It’s difficult to imagine the life experience of those who have lived in the totalitarian regime of North Korea and managed to escape, or the cultural adjustments they need to make once they begin life in a relatively free society. Atlas Network partner Teach North Korean Refugees (TNKR) is dedicated to helping North Korean refugees by providing them with educational opportunities and helping them prepare to determine their own way in life. One of its exciting projects is a speech contest in which North Korean defectors explain, “What freedom means to me,” the Korea Times reports.
“My freedom has changed throughout my life depending on the circumstances,” the Korea Times quoted 1999 North Korean defector Sehyek Oh as saying in his contest-winning speech. “From being ignorant of what freedom is, and to becoming rebellious to the unfairness imposed by the system of North Korea. Now what freedom means to me is to overcome social and personal limitations.
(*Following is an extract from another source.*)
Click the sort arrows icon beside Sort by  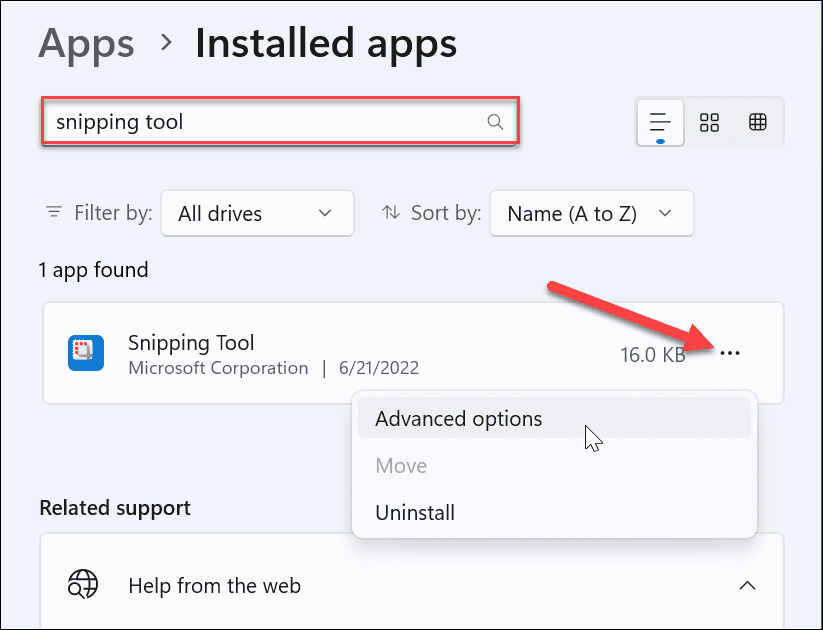[391, 213]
I realized, because of freedom, I could harbor thoughts of challenging all the social discriminations and barriers and my personal limitations.”
The event, held in conjuction with the law firm of Shin and Kim in Seoul, took place on the same day that North Korea had been threatening to shoot at loudspeakers broadcasting high-volume South Korean radio transmissions across the demilitarized zone between the two countries, pointed out TNKR co-founder and co-director Casey Lartigue, who also serves as Atlas Network's Asia outreach fellow.
“The North Korean regime has been shooting at loudspeakers, routinely denounces refugees as ‘traitors,’ ‘cowards,’ and ‘human scum,’ and continues trying to block information from the outside world,” Lartigue said. “They say they are strong, but as one refugee friend of mine likes to say, it shows how weak they are, afraid to have North Koreans hear a different viewpoint.”
From left to right: Lee Eunkoo (TNKR co-founder); Kim Young-dam (Shin and Kim chairman); Sehyek Ho (winner of the August 2015 Teach North Korea Refugees (TNKR) speech contest; Casey Lartigue (TNKR co-founder and Atlas Network Asia outreach fellow); and Fiona Fong (TNKR tutor and coach) at the law office of Shin and Kim in central Seoul, Korea, on Aug. 22.
The contest participants are all members of TNKR’s two primary course tracks: “Track 1: Finding My Own Way,” which teaches the basics of English and other languages, as well as improving their knowledge of grammar, vocabulary, pronunciation, etc.; and “Track 2: Telling My Own Story,” which provides coaching in writing, public speaking, and presentations.
“We have had 180 refugees and 280 volunteer tutors come through the program,” Lartigue said in an interview with the Korea Times. “Our Language Matching session in August included nine refugees being matched with 12 volunteer tutors, plus nine volunteer staffers participated in the event.”
Lartigue, who cofounded TNKR in March 2013 with South Korean researcher Lee Eunkoo, explained that the program has a three-month waiting list for new participants, and additional volunteers are lined up for tutoring.
“Refugees express their satisfaction by returning to the program, recommending their friends,” Lartigue told the Korea Times. “When we first began, we had to recruit refugees. Now, they find us. In one week, I had four refugees contact me directly on Facebook, with messages like, ‘Hi, teach me English?’”
The contest was open to all North Korean refugees who currently or have previously lived in South Korea and who had joined TNKR by June 20. The final contestants were chosen from a pool of applicants who were asked to submit a video. For many of the contestants, it was their first time giving public speeches in English.